以下文章来源于人工晶体学报 ,作者人工晶体学报
相较于传统的硅材料,宽禁带半导体材料更适合制作高压、高频、高功率半导体器件,是后摩尔时代材料创新的关键角色。单晶金刚石拥有大禁带宽度、高热导率、高迁移率等优异特性,更是下一代大功率、高频电子器件的理想半导体材料。然而由于可获得单晶金刚石的尺寸较小,且价格昂贵,极大地阻碍了金刚石的发展。历经长时间的探索,异质外延生长技术成为了获得高质量、大面积单晶金刚石的有效手段。《人工晶体学报》2023年第6期“半导体薄膜与外延技术”专题(下辑)发表了来自西安交通大学王宏兴教授团队的综述论文《异质外延单晶金刚石及其相关电子器件的研究进展》(第一作者:陈根强;通信作者:王宏兴),论文从金刚石异质外延的衬底选择、生长机理以及质量改善等方面对近些年来异质外延单晶金刚石的发展进行了详细介绍。进一步地,对基于异质外延单晶金刚石的场效应晶体管和二极管的研究进行了总结,说明了异质外延单晶金刚石在电子器件领域的巨大应用潜力。最后总结了异质外延单晶金刚石仍需面对的挑战,展望了其在未来的应用与发展前景。

_任务目标 1_: 请逐字抄录条目中从包含"How do I perform: Switch"的那一行起直至条目末尾的部分,首尾两行都要包括,图片不要放进答案。

_所给材料_:
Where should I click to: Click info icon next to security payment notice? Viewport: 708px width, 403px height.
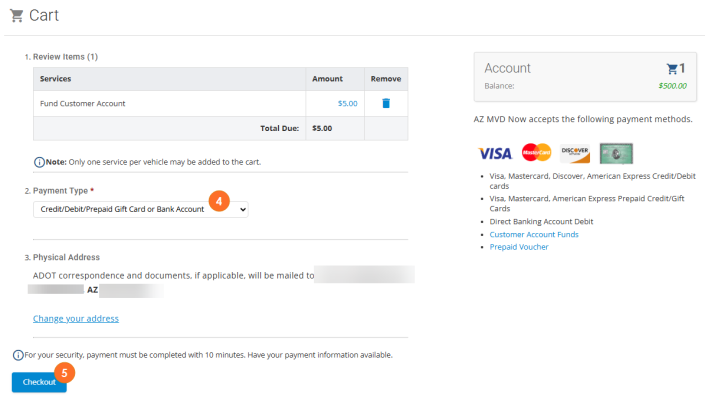[x=18, y=355]
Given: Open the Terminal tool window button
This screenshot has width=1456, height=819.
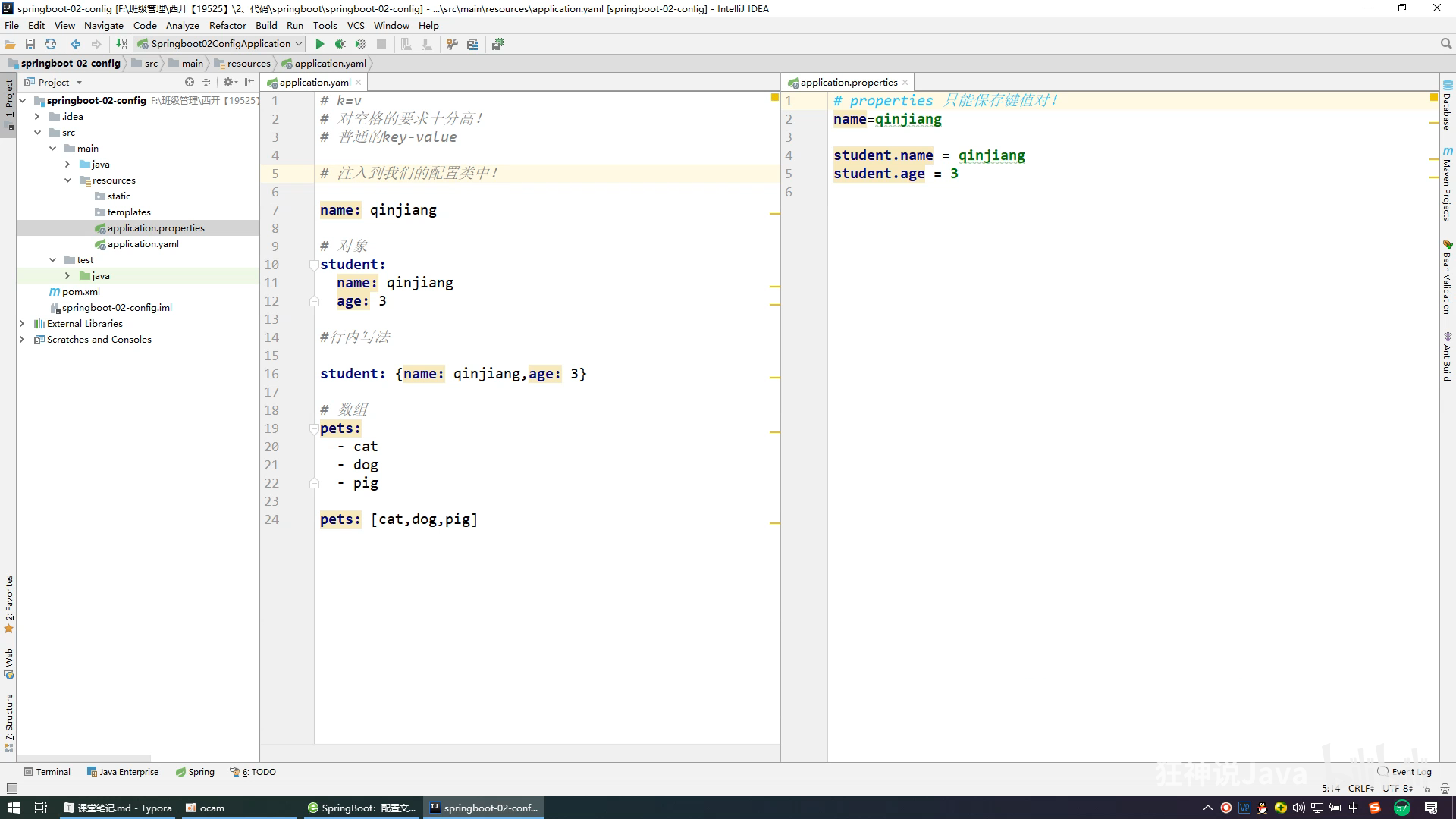Looking at the screenshot, I should click(x=47, y=772).

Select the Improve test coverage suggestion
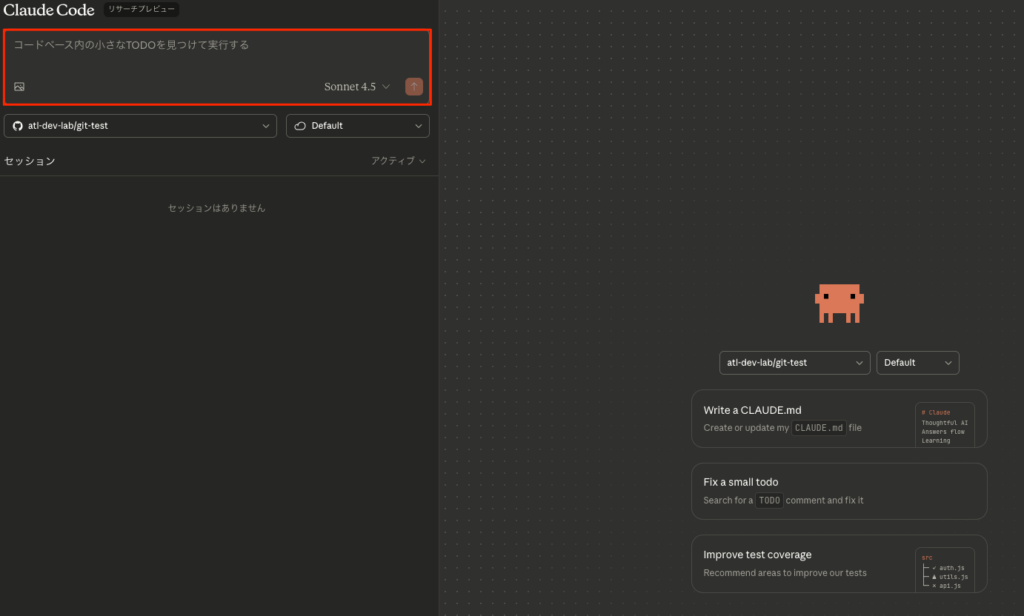click(800, 563)
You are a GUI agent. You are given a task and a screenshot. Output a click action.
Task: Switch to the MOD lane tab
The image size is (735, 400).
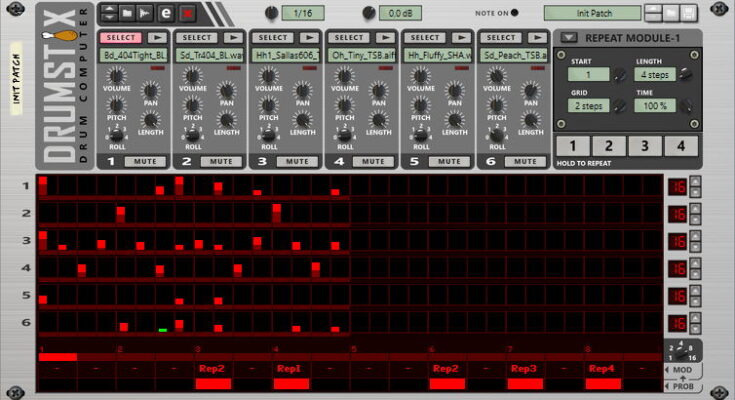click(x=683, y=371)
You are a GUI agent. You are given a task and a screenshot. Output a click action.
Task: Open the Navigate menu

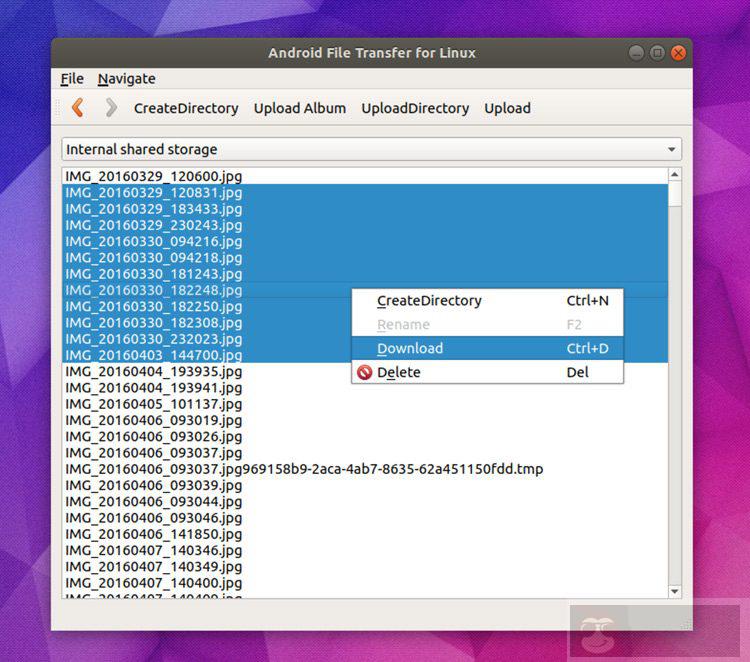pos(126,79)
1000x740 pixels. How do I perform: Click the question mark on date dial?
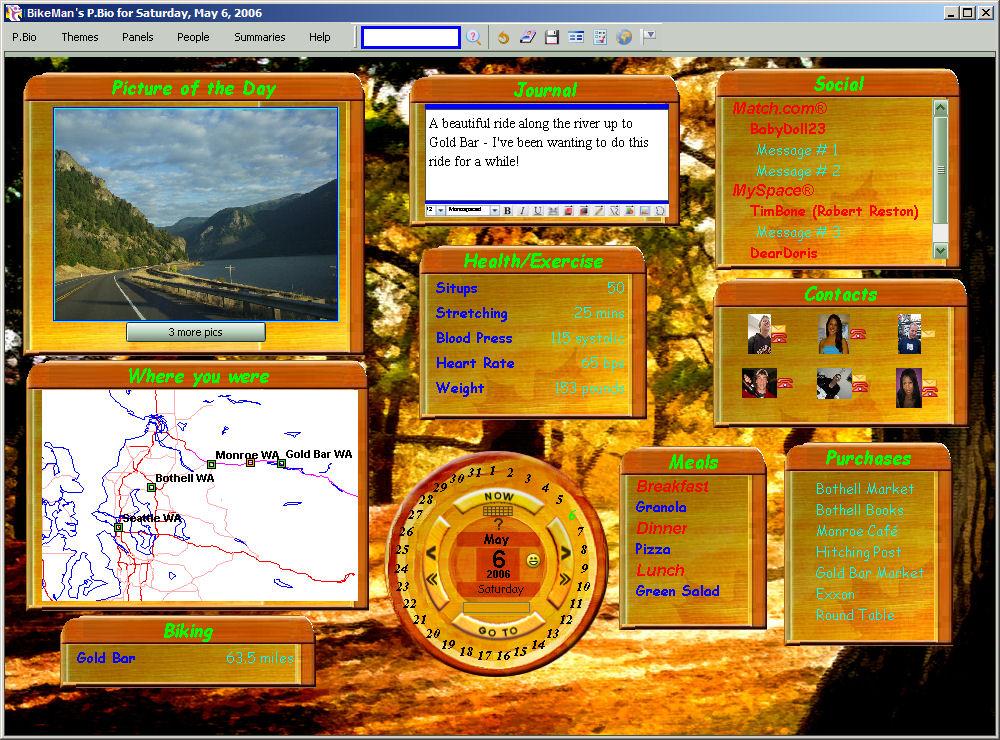(498, 525)
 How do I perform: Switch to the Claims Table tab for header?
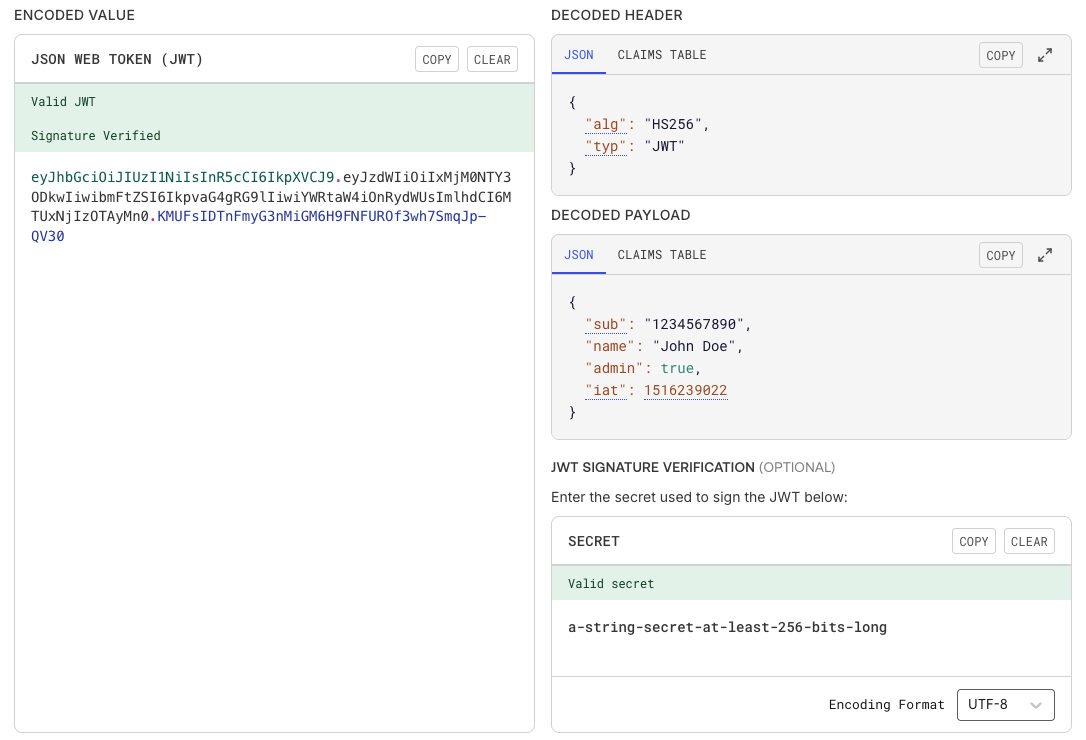(x=661, y=55)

_任务目标 2_: 根据文本摘录,金刚石的发展为什么受到极大阻碍?请用一到三句话说明。

_任务解答 1_:
 How do I perform: Switch to the Claims Table tab for header?
(x=661, y=55)

_任务解答 2_: 因为可获得的单晶金刚石尺寸较小,而且价格昂贵,这两点极大地阻碍了金刚石的发展。